The Prothesis is the place in the sanctuary in which the Liturgy of Preparation takes place in the Eastern Orthodox and Greek-Catholic Churches. Prothesis and diaconicon are collectively referred to as pastophoria.

The Prothesis is located behind the Iconostasis and consists of a small table, also known as the Table of Oblation, on which the bread and wine are prepared for the Divine Liturgy. It is most often placed on the north side of the Altar, or in a separate chamber (itself referred to as the Prothesis) on the north side of the central apse.

Sacred vessels used in the Orthodox Divine Liturgy (photograph by Sergey Prokudin-Gorsky, 1911).
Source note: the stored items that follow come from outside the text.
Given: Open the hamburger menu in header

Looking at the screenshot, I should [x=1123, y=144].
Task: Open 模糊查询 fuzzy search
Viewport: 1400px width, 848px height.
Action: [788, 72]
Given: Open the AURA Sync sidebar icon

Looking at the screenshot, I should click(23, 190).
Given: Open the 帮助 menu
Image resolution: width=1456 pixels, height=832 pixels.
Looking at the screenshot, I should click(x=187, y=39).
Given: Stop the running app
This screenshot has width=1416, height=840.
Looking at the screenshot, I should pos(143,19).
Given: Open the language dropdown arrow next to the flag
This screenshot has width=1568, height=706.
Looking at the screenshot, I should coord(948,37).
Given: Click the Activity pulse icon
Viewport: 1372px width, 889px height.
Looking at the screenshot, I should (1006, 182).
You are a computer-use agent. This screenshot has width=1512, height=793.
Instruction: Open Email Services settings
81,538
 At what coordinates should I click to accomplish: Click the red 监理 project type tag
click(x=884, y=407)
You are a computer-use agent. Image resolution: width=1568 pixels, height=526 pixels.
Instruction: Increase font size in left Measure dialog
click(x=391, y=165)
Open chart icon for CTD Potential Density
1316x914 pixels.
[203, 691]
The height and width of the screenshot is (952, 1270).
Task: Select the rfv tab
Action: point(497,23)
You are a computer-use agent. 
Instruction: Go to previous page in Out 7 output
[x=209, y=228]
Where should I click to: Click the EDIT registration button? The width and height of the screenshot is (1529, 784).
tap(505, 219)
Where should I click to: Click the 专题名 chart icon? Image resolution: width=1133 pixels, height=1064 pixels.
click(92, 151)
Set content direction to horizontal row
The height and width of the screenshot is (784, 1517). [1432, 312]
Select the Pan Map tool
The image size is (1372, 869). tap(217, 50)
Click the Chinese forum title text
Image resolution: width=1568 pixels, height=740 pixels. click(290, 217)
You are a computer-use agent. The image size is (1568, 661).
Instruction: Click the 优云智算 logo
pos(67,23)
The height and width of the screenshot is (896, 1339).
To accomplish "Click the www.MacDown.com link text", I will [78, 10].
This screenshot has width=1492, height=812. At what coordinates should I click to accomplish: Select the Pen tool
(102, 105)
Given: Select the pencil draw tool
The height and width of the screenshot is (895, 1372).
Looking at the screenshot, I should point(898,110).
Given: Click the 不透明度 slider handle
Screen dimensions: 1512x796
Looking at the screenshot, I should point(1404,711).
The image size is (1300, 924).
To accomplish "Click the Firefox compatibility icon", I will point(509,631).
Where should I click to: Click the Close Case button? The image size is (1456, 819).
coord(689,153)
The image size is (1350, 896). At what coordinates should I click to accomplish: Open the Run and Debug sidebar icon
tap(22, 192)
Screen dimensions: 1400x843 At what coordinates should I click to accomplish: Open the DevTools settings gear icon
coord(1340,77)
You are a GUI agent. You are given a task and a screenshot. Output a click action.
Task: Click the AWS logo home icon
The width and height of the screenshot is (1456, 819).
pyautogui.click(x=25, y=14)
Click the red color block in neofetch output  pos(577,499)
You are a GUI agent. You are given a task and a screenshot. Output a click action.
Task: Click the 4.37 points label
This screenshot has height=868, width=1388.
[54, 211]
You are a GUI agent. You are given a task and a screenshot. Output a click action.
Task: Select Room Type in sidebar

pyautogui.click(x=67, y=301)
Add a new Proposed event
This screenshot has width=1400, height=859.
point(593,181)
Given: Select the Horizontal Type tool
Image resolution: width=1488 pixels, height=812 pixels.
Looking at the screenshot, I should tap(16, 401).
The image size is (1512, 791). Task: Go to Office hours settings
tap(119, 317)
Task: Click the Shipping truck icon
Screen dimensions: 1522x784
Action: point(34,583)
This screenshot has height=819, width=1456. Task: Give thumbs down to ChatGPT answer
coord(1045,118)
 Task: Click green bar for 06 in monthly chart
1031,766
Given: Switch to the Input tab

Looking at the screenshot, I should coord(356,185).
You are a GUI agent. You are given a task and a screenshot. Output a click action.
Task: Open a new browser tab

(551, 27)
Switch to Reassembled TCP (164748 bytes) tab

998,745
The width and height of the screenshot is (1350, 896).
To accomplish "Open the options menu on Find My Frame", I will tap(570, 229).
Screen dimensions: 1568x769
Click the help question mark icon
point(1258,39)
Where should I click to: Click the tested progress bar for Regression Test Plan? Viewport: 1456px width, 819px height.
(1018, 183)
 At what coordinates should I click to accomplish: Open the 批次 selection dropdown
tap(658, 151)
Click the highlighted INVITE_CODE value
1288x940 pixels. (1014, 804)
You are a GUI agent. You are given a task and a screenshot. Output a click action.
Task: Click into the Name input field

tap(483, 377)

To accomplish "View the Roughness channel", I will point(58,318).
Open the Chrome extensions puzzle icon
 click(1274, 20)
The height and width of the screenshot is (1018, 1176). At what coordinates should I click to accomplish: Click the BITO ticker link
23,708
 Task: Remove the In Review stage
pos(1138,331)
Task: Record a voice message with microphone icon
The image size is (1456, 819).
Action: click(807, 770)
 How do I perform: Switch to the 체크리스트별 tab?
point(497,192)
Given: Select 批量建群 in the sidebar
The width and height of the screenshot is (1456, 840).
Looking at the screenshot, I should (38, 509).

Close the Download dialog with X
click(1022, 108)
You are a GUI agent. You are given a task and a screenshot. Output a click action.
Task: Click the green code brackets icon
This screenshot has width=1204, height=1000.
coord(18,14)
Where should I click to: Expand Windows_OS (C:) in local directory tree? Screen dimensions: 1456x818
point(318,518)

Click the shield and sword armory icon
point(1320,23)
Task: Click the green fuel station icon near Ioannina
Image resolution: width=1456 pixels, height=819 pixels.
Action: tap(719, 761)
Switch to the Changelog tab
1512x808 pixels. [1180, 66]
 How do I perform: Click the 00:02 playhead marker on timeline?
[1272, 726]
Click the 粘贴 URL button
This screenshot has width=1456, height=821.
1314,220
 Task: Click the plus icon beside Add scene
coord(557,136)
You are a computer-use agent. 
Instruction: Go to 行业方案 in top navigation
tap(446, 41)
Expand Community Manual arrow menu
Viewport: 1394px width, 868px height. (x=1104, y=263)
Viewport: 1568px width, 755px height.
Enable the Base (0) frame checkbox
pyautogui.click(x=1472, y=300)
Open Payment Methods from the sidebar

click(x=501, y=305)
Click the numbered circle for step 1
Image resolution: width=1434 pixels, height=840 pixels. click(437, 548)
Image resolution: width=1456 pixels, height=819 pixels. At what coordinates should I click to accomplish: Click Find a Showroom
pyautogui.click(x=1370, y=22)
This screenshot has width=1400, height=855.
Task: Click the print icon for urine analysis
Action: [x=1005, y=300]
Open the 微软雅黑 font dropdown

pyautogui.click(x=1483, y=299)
Originally, the Prothesis was located in the same room as the Holy Table, being simply a smaller table placed against the eastern wall to the north of the Holy Table. During the reign of the Emperor Justin II (565–574), it came to occupy its own separate chamber to the north of the sanctuary, having a separate apse, and joined to the Altar by an arched opening. Another apsed chamber was added on the south side for the Diaconicon. So that from this time forward, large Orthodox churches were triapsidal (having three apses on the eastern side). Smaller churches still have only one chamber containing the Altar, the Prothesis and the Diaconicon.

In the Syriac Churches, the ritual is different, as both Prothesis and Diaconicon are generally rectangular, and the former constitutes a chamber for the deposit of offerings by the faithful. Consequently, it is sometimes placed on the south side, if by doing so it is more accessible to the laity.

In the Coptic Church, the men will enter the Prothesis to receive holy Communion (the women receive in front of the Holy Doors), and must remove their shoes before entering.